#### Given data ####
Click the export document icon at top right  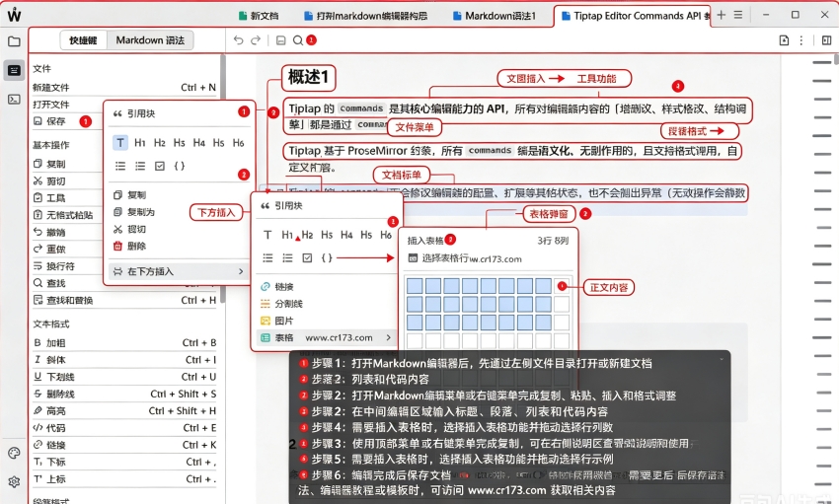tap(784, 40)
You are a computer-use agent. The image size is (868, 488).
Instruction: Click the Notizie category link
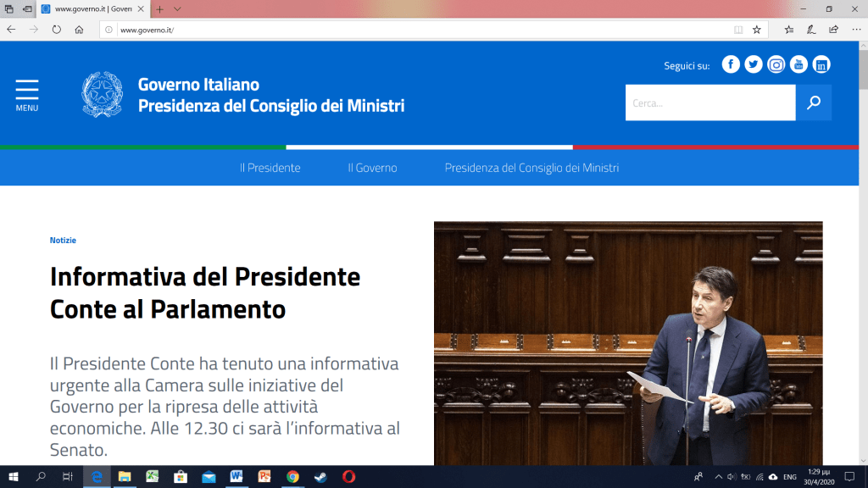click(x=63, y=241)
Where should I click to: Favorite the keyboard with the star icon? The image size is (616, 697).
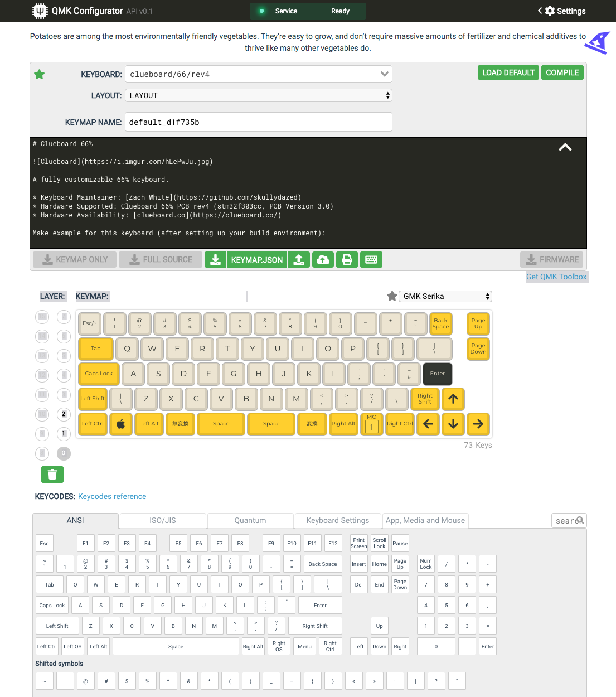tap(39, 74)
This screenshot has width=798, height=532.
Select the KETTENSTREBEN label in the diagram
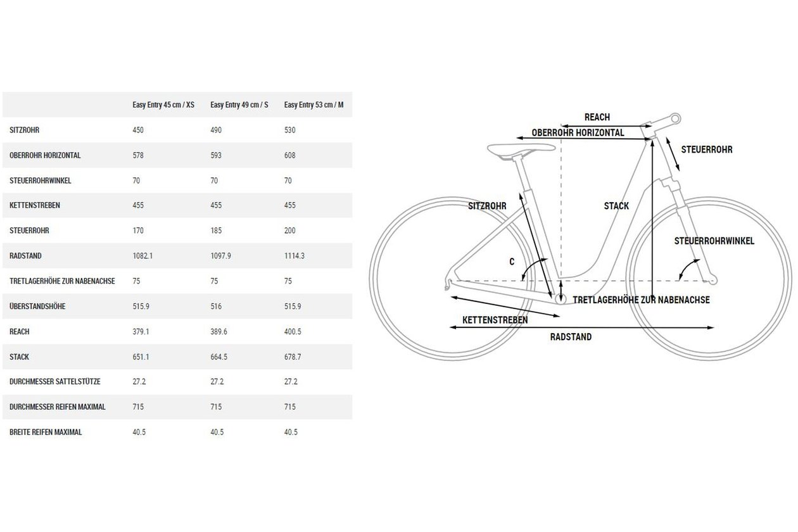[495, 320]
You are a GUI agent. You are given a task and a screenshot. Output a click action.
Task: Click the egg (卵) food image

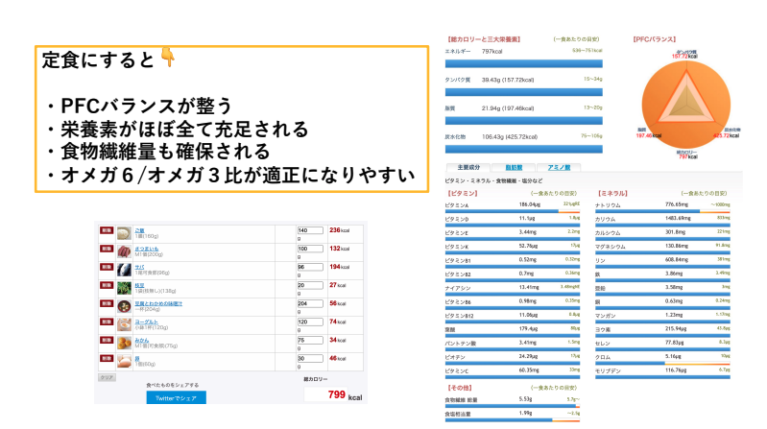123,358
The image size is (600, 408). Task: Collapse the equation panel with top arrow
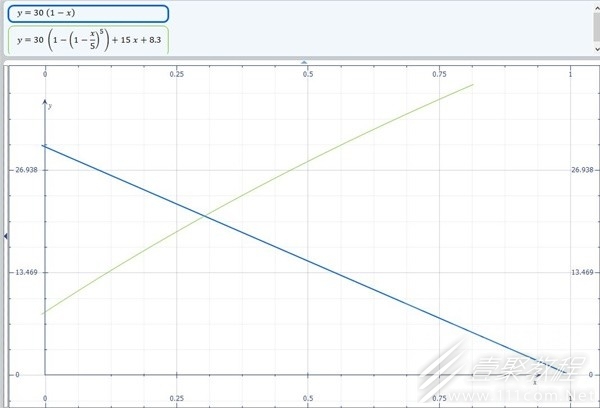click(x=305, y=62)
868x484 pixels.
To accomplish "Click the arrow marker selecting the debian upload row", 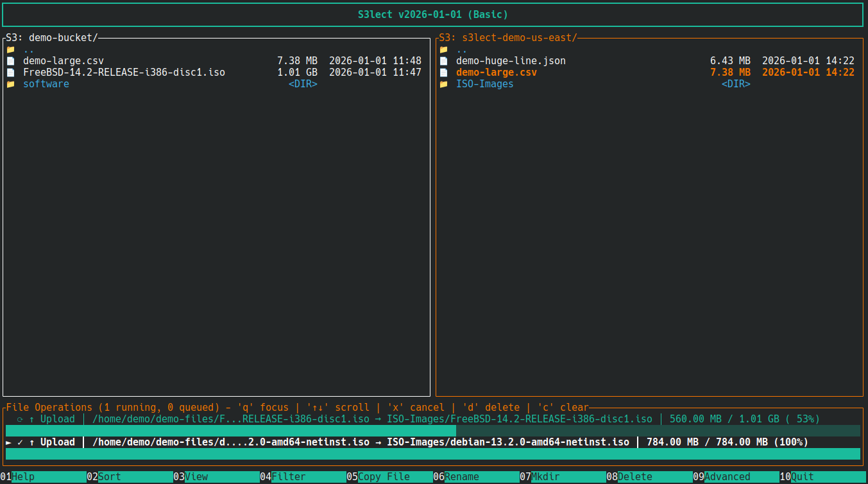I will coord(8,442).
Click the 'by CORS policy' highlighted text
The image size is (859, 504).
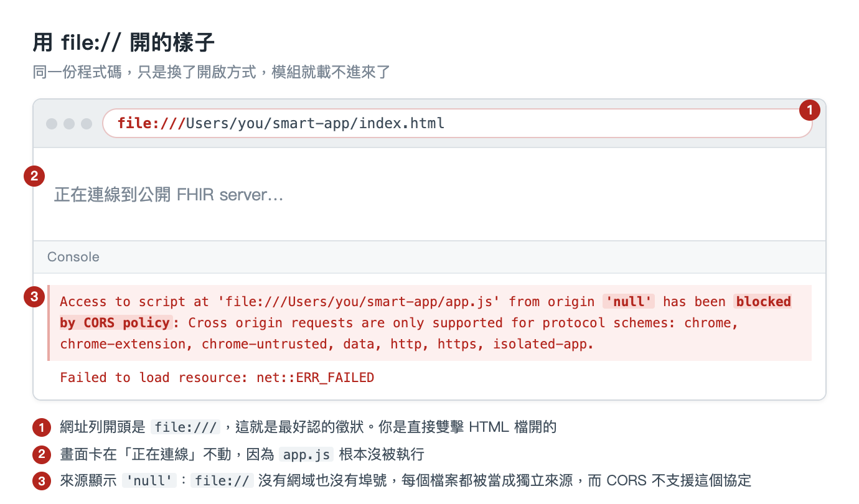(115, 323)
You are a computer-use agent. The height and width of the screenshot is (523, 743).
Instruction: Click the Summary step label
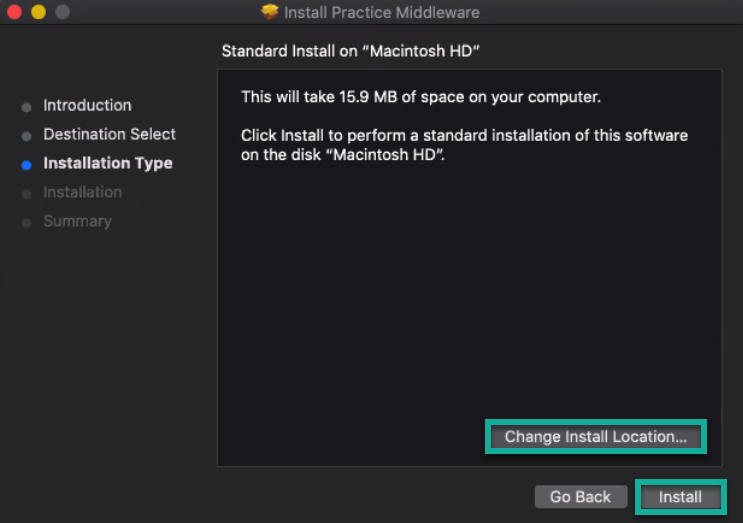[77, 221]
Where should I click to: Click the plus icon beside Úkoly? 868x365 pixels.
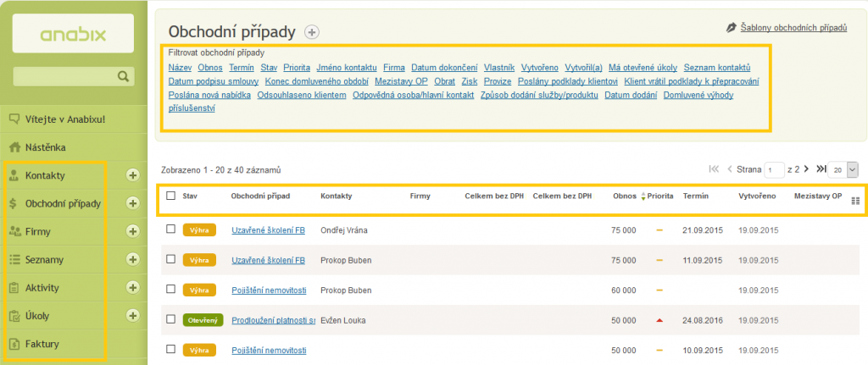[132, 315]
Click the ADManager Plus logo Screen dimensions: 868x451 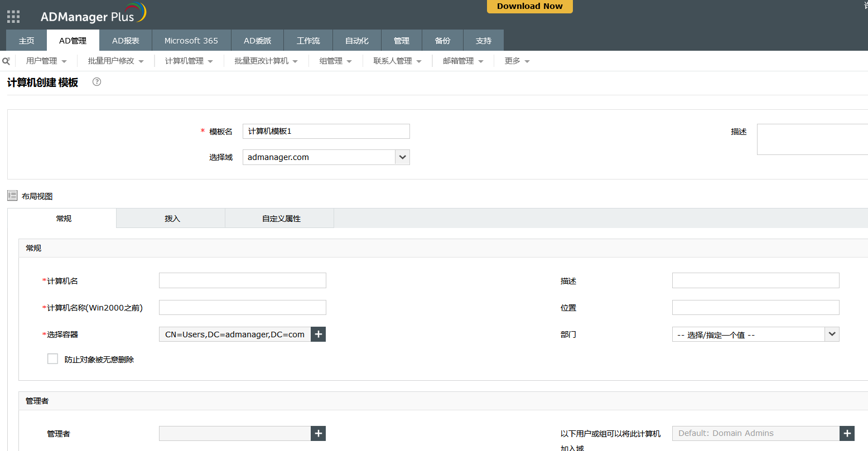(93, 15)
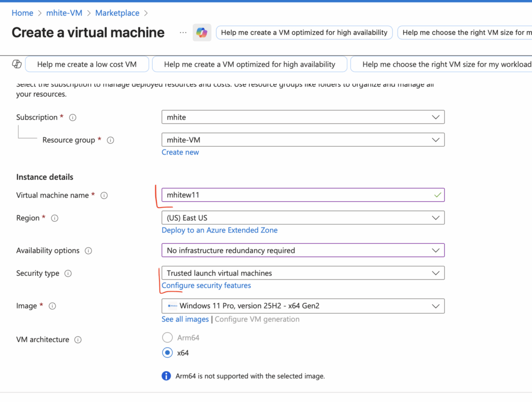532x402 pixels.
Task: Navigate to Marketplace in the breadcrumb
Action: point(117,13)
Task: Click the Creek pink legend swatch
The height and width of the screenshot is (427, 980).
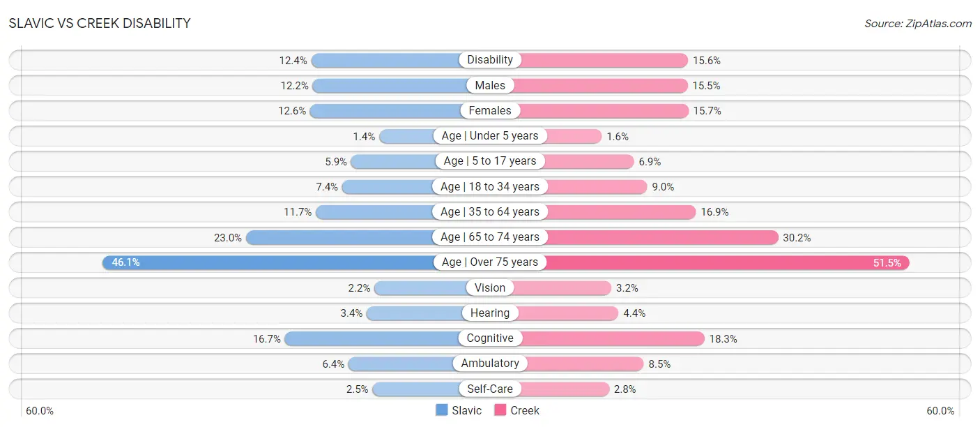Action: click(x=500, y=410)
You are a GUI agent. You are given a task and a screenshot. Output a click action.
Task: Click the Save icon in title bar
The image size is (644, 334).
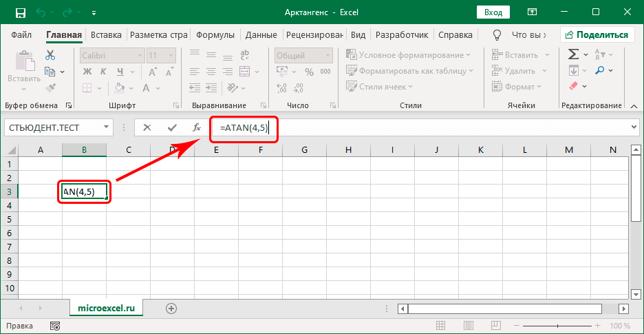[20, 12]
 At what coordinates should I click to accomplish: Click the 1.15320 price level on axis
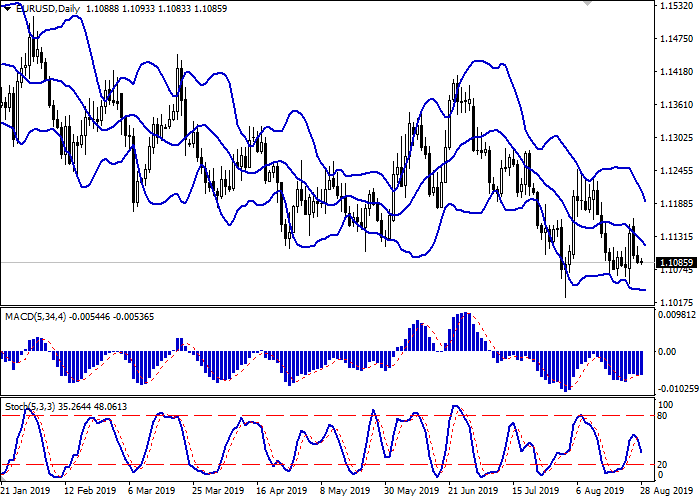[677, 7]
####
**Exercise:** The expected output is every line of the records in which the string "agent" appears.

**Task solution:**
You are a computer-use agent. The image size is (868, 488).
You are a GUI agent. You are given a task and a screenshot. Output a click action.
You are a computer-use agent. The height and width of the screenshot is (523, 743).
You are a GUI agent. You are given a task and a screenshot. Output a click action.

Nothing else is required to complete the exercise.